What the task requires =
Rewrite the records below as a numbered list, starting with their first line and ending after the line that contains "Action: coord(8,635)". Omit blank lines and leave out the pictures.

Extracted entries =
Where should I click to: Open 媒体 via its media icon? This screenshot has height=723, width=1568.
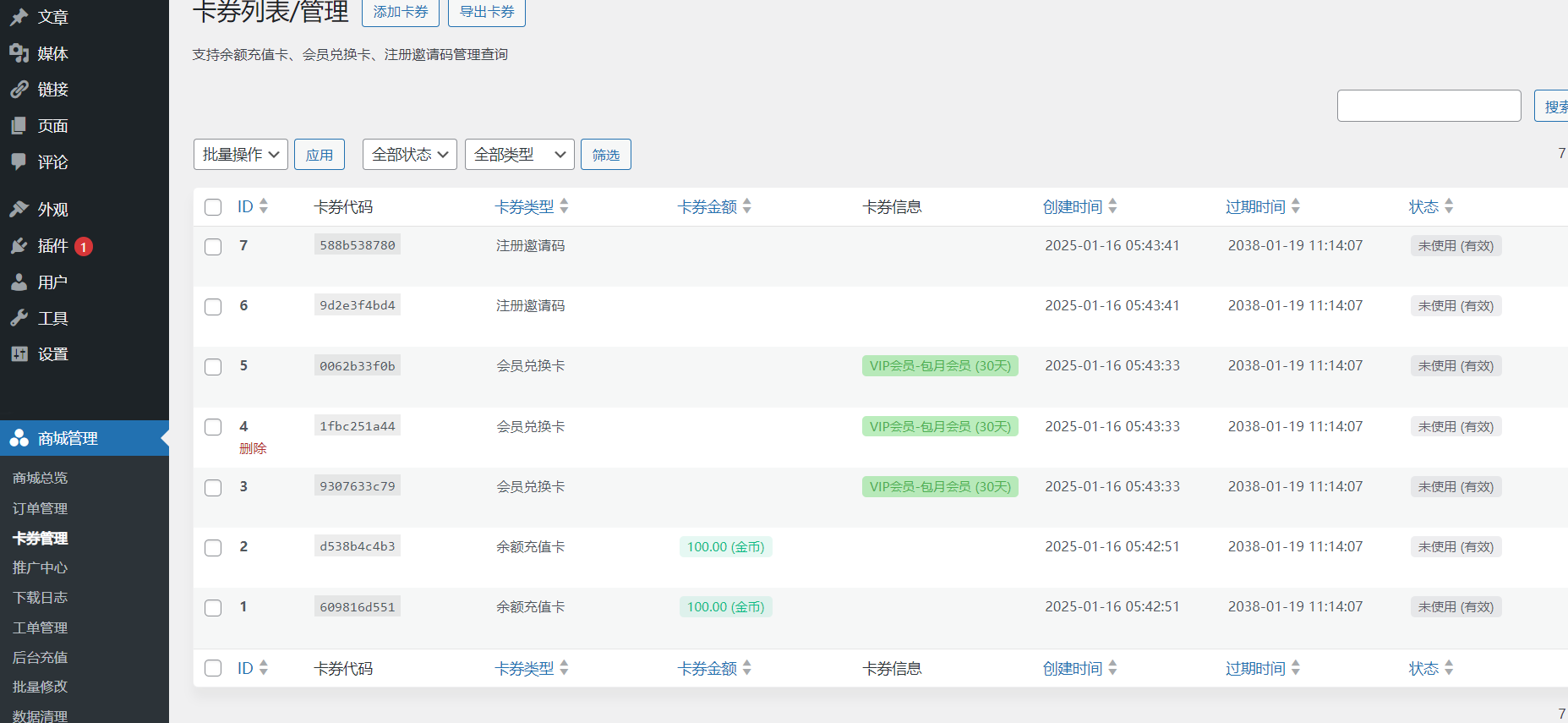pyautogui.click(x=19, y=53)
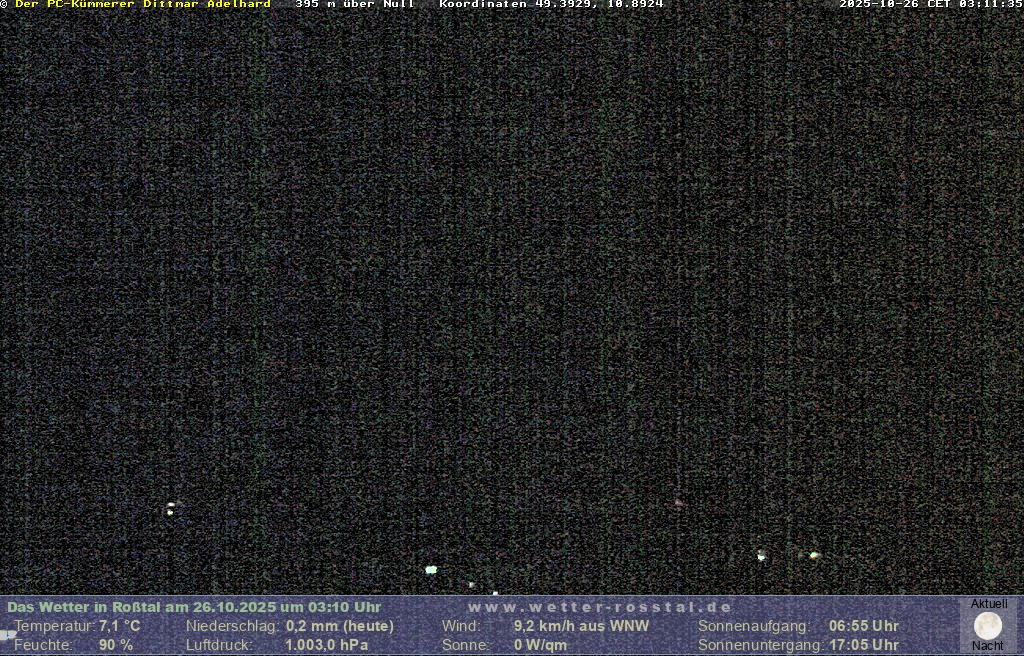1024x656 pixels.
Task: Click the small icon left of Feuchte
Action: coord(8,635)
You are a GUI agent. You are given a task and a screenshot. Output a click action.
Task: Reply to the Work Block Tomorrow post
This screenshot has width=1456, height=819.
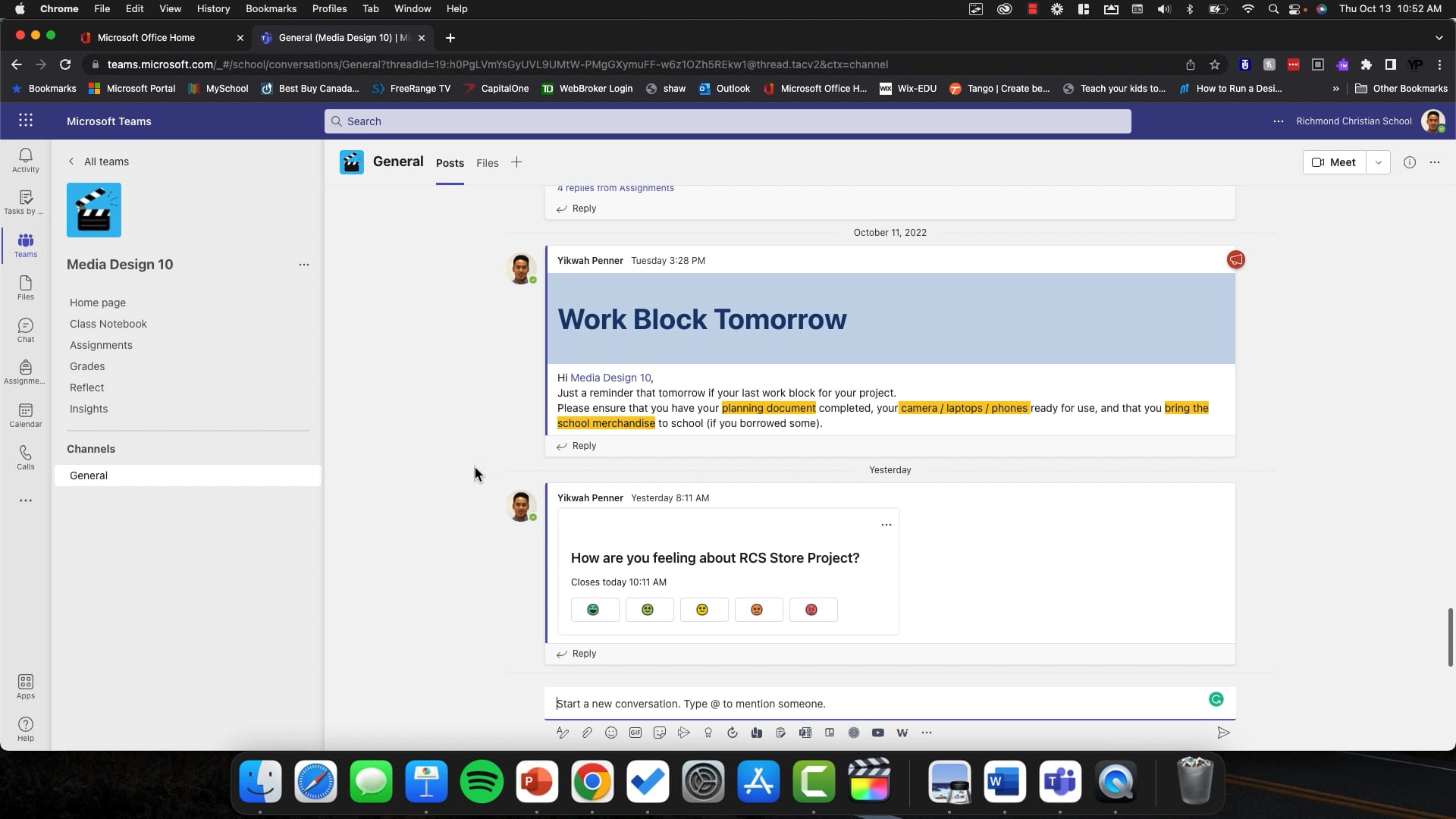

Solution below =
1. Where should I click to: Open 媒体 via its media icon? This screenshot has height=723, width=1568.
2. pyautogui.click(x=19, y=53)
3. 1024x656 pixels.
4. Task: Click the small icon left of Feuchte
5. Action: coord(8,635)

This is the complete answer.